◆ Activity: Word for word, retype every record in the listing.

◆ Records provided:

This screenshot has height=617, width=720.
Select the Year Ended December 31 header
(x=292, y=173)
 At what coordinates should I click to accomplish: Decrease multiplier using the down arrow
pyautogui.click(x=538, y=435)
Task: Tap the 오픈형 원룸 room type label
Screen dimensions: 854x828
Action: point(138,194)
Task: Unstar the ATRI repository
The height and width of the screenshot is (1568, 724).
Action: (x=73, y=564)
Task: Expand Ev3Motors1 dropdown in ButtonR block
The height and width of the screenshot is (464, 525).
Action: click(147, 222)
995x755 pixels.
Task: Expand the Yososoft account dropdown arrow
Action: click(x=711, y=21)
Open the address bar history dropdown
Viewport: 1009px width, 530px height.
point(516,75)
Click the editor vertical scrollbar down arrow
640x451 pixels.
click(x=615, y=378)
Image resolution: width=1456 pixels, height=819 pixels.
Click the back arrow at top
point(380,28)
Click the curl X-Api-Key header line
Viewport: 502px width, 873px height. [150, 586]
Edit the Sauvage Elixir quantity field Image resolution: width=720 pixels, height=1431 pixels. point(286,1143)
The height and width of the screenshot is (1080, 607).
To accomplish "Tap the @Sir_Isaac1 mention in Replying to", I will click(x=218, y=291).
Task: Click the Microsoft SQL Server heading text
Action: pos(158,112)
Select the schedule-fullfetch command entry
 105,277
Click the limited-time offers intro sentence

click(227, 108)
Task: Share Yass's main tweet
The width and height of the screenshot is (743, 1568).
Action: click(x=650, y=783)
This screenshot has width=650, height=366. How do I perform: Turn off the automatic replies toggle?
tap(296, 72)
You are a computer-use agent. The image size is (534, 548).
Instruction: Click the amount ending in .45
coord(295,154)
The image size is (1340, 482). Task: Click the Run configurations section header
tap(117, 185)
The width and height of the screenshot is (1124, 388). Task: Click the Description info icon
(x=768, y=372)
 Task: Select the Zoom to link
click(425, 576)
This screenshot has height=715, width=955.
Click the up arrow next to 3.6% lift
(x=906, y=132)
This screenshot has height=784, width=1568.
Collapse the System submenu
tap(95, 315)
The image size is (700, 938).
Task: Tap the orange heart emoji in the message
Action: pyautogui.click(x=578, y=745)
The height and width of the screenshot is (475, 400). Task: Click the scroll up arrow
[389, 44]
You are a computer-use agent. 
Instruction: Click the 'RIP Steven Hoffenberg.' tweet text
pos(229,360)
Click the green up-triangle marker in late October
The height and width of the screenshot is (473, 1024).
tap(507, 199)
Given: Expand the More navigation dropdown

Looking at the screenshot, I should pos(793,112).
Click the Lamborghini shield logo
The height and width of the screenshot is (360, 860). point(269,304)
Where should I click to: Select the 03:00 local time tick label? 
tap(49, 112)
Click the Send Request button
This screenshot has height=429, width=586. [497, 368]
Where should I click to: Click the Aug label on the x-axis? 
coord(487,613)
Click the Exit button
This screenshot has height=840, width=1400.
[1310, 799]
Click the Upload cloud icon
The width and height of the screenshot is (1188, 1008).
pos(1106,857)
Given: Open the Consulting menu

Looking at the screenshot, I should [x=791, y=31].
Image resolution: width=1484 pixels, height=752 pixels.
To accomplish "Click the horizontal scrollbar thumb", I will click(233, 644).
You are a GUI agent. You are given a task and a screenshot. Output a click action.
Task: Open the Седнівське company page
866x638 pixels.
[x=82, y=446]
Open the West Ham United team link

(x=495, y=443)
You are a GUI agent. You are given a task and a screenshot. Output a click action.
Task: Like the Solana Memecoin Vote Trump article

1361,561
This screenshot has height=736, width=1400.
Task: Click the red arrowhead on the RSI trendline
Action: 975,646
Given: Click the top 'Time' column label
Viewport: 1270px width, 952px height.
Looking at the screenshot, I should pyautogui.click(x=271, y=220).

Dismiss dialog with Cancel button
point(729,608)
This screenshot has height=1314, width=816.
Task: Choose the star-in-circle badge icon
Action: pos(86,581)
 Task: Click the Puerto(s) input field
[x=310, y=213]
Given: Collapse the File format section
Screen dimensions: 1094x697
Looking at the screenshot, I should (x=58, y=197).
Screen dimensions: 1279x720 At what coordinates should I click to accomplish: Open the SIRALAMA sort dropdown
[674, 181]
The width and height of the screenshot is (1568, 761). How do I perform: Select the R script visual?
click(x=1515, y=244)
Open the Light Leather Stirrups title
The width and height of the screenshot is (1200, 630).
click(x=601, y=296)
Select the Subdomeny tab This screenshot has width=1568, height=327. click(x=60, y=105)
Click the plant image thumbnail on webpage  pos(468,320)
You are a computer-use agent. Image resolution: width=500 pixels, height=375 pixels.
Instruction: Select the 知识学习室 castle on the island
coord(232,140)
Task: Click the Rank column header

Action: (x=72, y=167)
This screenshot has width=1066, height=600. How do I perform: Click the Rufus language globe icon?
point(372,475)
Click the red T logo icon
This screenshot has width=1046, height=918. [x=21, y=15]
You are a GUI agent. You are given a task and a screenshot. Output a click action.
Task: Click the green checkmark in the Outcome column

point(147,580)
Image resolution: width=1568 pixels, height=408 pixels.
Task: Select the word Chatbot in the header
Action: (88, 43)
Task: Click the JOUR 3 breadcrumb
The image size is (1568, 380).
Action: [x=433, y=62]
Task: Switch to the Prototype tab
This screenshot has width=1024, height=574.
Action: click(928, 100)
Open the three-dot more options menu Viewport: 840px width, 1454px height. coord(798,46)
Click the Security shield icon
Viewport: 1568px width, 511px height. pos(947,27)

◆ Written solution:
This screenshot has height=617, width=720.
Select the Year Ended December 31 header
(x=292, y=173)
 At what coordinates should I click to accomplish: Decrease multiplier using the down arrow
pyautogui.click(x=538, y=435)
Task: Tap the 오픈형 원룸 room type label
Screen dimensions: 854x828
Action: point(138,194)
Task: Unstar the ATRI repository
The height and width of the screenshot is (1568, 724).
Action: (x=73, y=564)
Task: Expand Ev3Motors1 dropdown in ButtonR block
The height and width of the screenshot is (464, 525).
Action: click(147, 222)
995x755 pixels.
Task: Expand the Yososoft account dropdown arrow
Action: click(x=711, y=21)
Open the address bar history dropdown
Viewport: 1009px width, 530px height.
point(516,75)
Click the editor vertical scrollbar down arrow
640x451 pixels.
click(x=615, y=378)
Image resolution: width=1456 pixels, height=819 pixels.
Click the back arrow at top
point(380,28)
Click the curl X-Api-Key header line
Viewport: 502px width, 873px height. [150, 586]
Edit the Sauvage Elixir quantity field Image resolution: width=720 pixels, height=1431 pixels. point(286,1143)
The height and width of the screenshot is (1080, 607).
To accomplish "Tap the @Sir_Isaac1 mention in Replying to", I will click(x=218, y=291).
Task: Click the Microsoft SQL Server heading text
Action: pos(158,112)
Select the schedule-fullfetch command entry
 105,277
Click the limited-time offers intro sentence

click(227, 108)
Task: Share Yass's main tweet
The width and height of the screenshot is (743, 1568).
Action: click(x=650, y=783)
This screenshot has width=650, height=366. How do I perform: Turn off the automatic replies toggle?
tap(296, 72)
You are a computer-use agent. The image size is (534, 548).
Instruction: Click the amount ending in .45
coord(295,154)
The image size is (1340, 482). Task: Click the Run configurations section header
tap(117, 185)
The width and height of the screenshot is (1124, 388). Task: Click the Description info icon
(x=768, y=372)
 Task: Select the Zoom to link
click(425, 576)
This screenshot has height=715, width=955.
Click the up arrow next to 3.6% lift
(x=906, y=132)
This screenshot has height=784, width=1568.
Collapse the System submenu
tap(95, 315)
The image size is (700, 938).
Task: Tap the orange heart emoji in the message
Action: pyautogui.click(x=578, y=745)
The height and width of the screenshot is (475, 400). Task: Click the scroll up arrow
[389, 44]
You are a computer-use agent. 
Instruction: Click the 'RIP Steven Hoffenberg.' tweet text
pos(229,360)
Click the green up-triangle marker in late October
The height and width of the screenshot is (473, 1024).
tap(507, 199)
Given: Expand the More navigation dropdown

Looking at the screenshot, I should pos(793,112).
Click the Lamborghini shield logo
The height and width of the screenshot is (360, 860). point(269,304)
Where should I click to: Select the 03:00 local time tick label? 
tap(49, 112)
Click the Send Request button
This screenshot has height=429, width=586. [497, 368]
Where should I click to: Click the Aug label on the x-axis? 
coord(487,613)
Click the Exit button
This screenshot has height=840, width=1400.
[1310, 799]
Click the Upload cloud icon
The width and height of the screenshot is (1188, 1008).
pos(1106,857)
Given: Open the Consulting menu

Looking at the screenshot, I should [x=791, y=31].
Image resolution: width=1484 pixels, height=752 pixels.
To accomplish "Click the horizontal scrollbar thumb", I will click(233, 644).
You are a GUI agent. You are given a task and a screenshot. Output a click action.
Task: Open the Седнівське company page
866x638 pixels.
[x=82, y=446]
Open the West Ham United team link

(x=495, y=443)
You are a GUI agent. You are given a task and a screenshot. Output a click action.
Task: Like the Solana Memecoin Vote Trump article

1361,561
This screenshot has height=736, width=1400.
Task: Click the red arrowhead on the RSI trendline
Action: 975,646
Given: Click the top 'Time' column label
Viewport: 1270px width, 952px height.
Looking at the screenshot, I should pyautogui.click(x=271, y=220).

Dismiss dialog with Cancel button
point(729,608)
This screenshot has height=1314, width=816.
Task: Choose the star-in-circle badge icon
Action: pos(86,581)
 Task: Click the Puerto(s) input field
[x=310, y=213]
Given: Collapse the File format section
Screen dimensions: 1094x697
Looking at the screenshot, I should (x=58, y=197).
Screen dimensions: 1279x720 At what coordinates should I click to accomplish: Open the SIRALAMA sort dropdown
[674, 181]
The width and height of the screenshot is (1568, 761). How do I perform: Select the R script visual?
click(x=1515, y=244)
Open the Light Leather Stirrups title
The width and height of the screenshot is (1200, 630).
click(x=601, y=296)
Select the Subdomeny tab This screenshot has width=1568, height=327. click(x=60, y=105)
Click the plant image thumbnail on webpage  pos(468,320)
You are a computer-use agent. Image resolution: width=500 pixels, height=375 pixels.
Instruction: Select the 知识学习室 castle on the island
coord(232,140)
Task: Click the Rank column header

Action: (x=72, y=167)
This screenshot has width=1066, height=600. How do I perform: Click the Rufus language globe icon?
point(372,475)
Click the red T logo icon
This screenshot has width=1046, height=918. [x=21, y=15]
You are a GUI agent. You are given a task and a screenshot. Output a click action.
Task: Click the green checkmark in the Outcome column

point(147,580)
Image resolution: width=1568 pixels, height=408 pixels.
Task: Select the word Chatbot in the header
Action: (88, 43)
Task: Click the JOUR 3 breadcrumb
The image size is (1568, 380).
Action: [x=433, y=62]
Task: Switch to the Prototype tab
This screenshot has width=1024, height=574.
Action: click(928, 100)
Open the three-dot more options menu Viewport: 840px width, 1454px height. coord(798,46)
Click the Security shield icon
Viewport: 1568px width, 511px height. pos(947,27)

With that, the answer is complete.